● **WHAT YOU SHOULD DO**
All that is wanted is how many lines in the records below include the string "Select".

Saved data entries
━━━━

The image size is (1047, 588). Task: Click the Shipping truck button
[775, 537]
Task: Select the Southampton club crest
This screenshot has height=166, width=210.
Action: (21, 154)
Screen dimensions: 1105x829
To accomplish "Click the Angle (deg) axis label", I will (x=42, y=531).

━━━━

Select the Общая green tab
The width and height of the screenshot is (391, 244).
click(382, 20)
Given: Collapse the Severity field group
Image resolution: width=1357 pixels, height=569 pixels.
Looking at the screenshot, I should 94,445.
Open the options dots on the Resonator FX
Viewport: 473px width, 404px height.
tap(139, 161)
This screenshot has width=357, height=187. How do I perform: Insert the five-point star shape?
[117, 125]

━━━━

● **COMPLETED EXERCISE**
2